**Work instruction**
From the line containing "Mute the track named groovit" through the last line of the data, both ends included, write out every line exactly; omit the pictures.

[Recorded data]
=== Begin Enclosure ===

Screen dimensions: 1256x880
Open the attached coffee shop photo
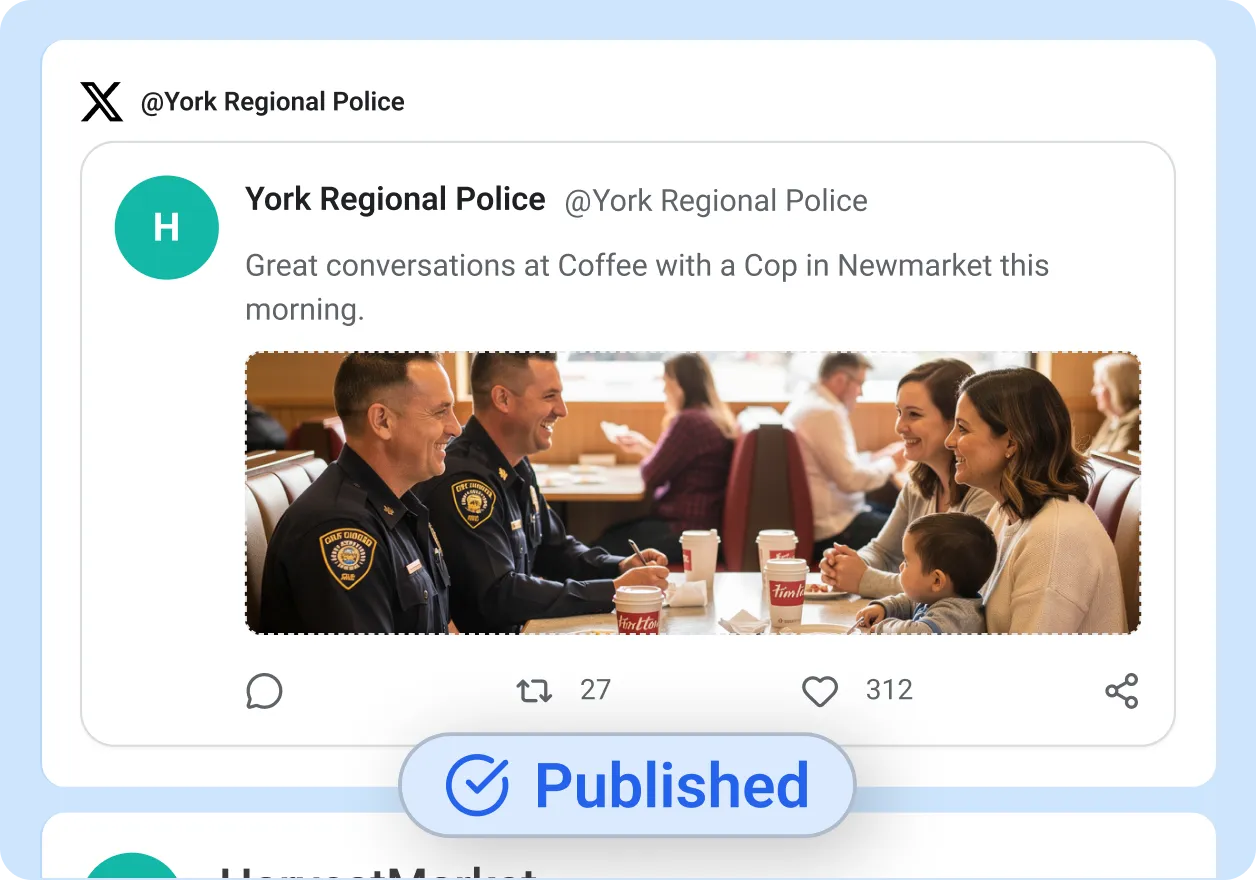tap(693, 493)
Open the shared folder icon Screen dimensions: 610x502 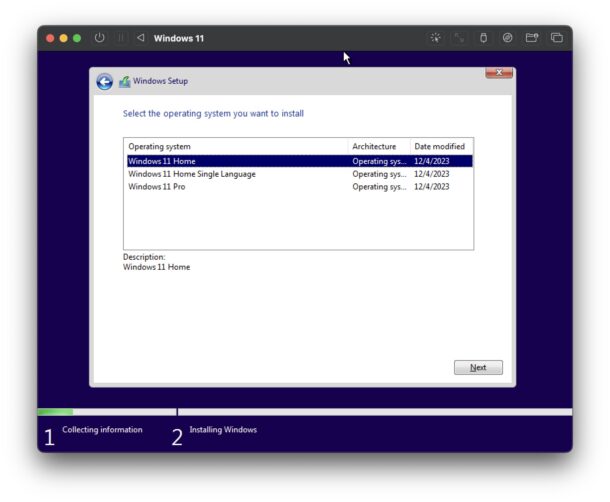[532, 38]
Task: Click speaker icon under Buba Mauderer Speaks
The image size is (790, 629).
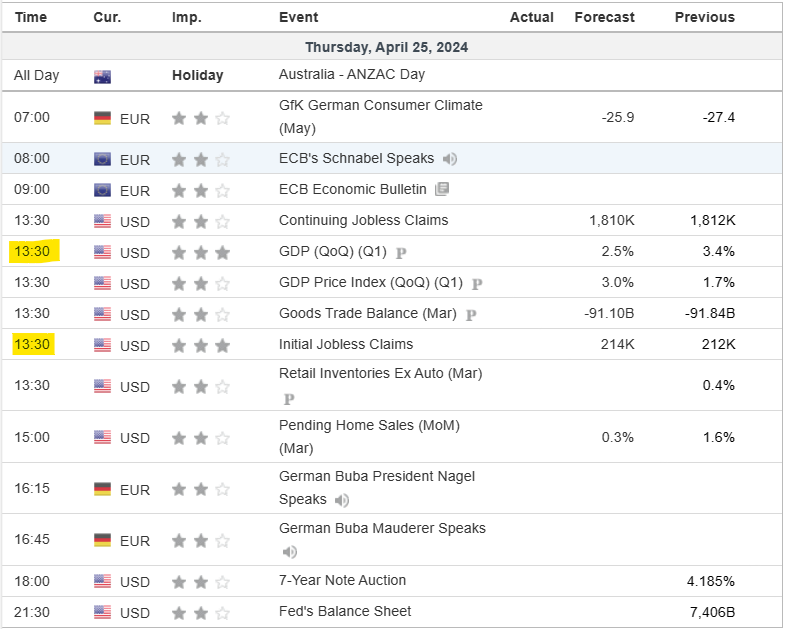Action: 289,552
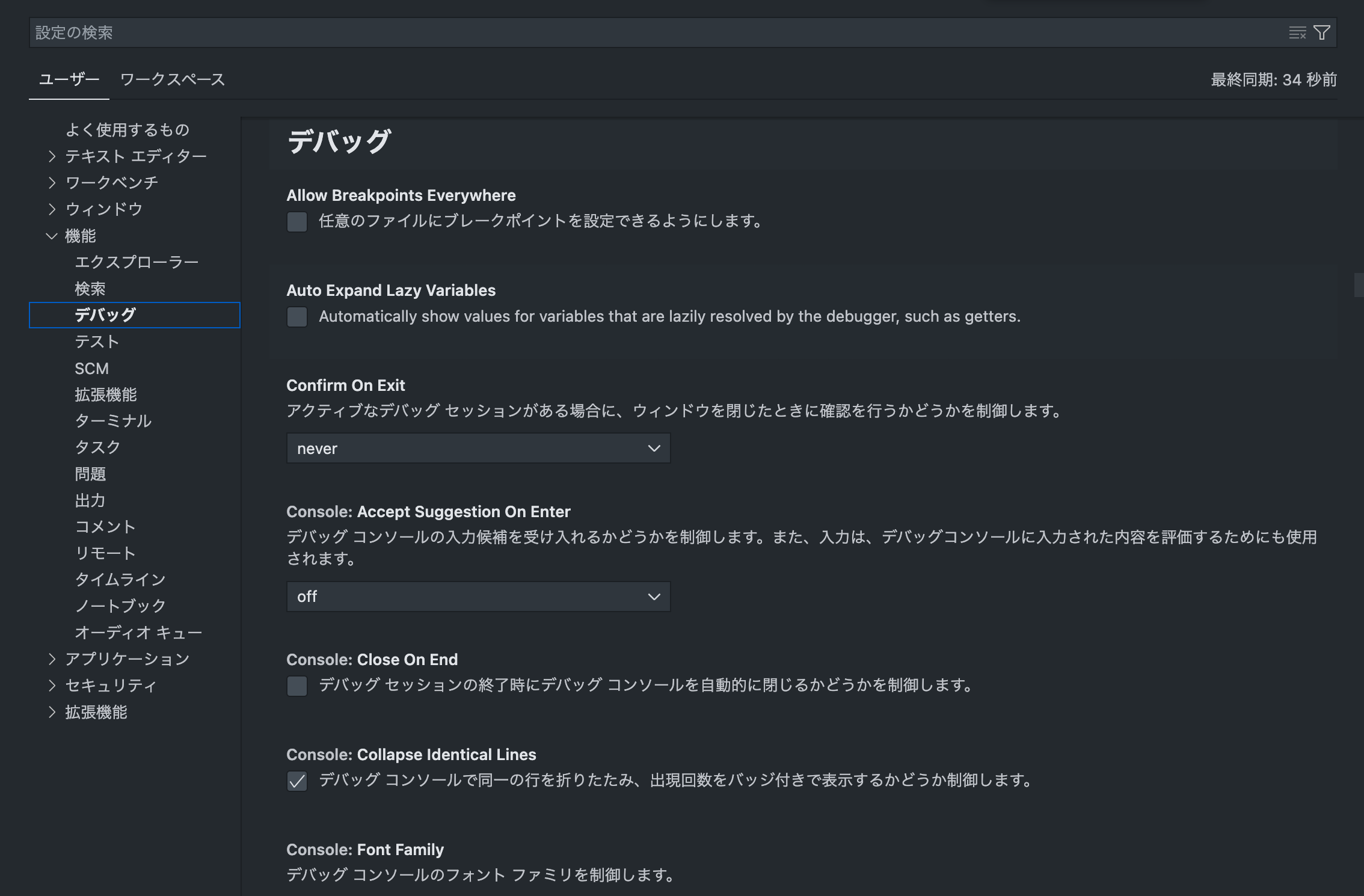Screen dimensions: 1364x896
Task: Click the 最終同期 sync status text
Action: click(1273, 79)
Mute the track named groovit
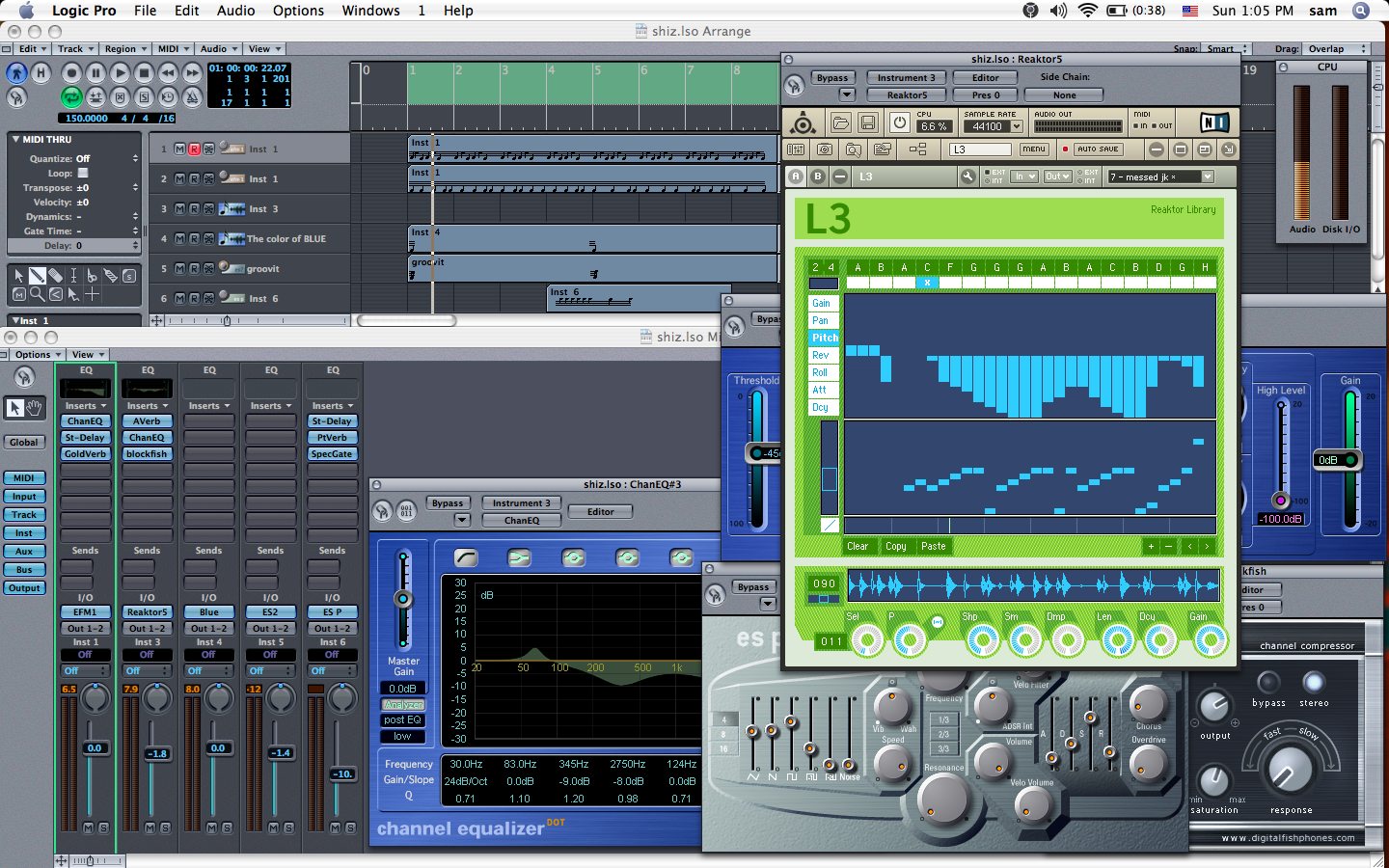The width and height of the screenshot is (1389, 868). click(x=179, y=269)
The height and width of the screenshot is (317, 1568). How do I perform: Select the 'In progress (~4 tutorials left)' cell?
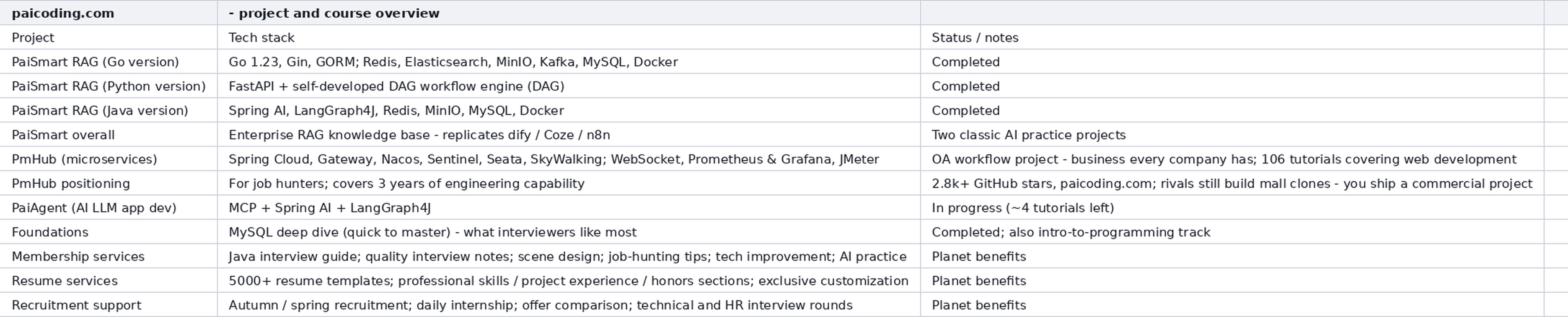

=== End Enclosure ===

**Output for this exercise**
Mute the track named groovit
The width and height of the screenshot is (1389, 868). click(x=179, y=269)
The height and width of the screenshot is (317, 1568). How do I perform: Select the 'In progress (~4 tutorials left)' cell?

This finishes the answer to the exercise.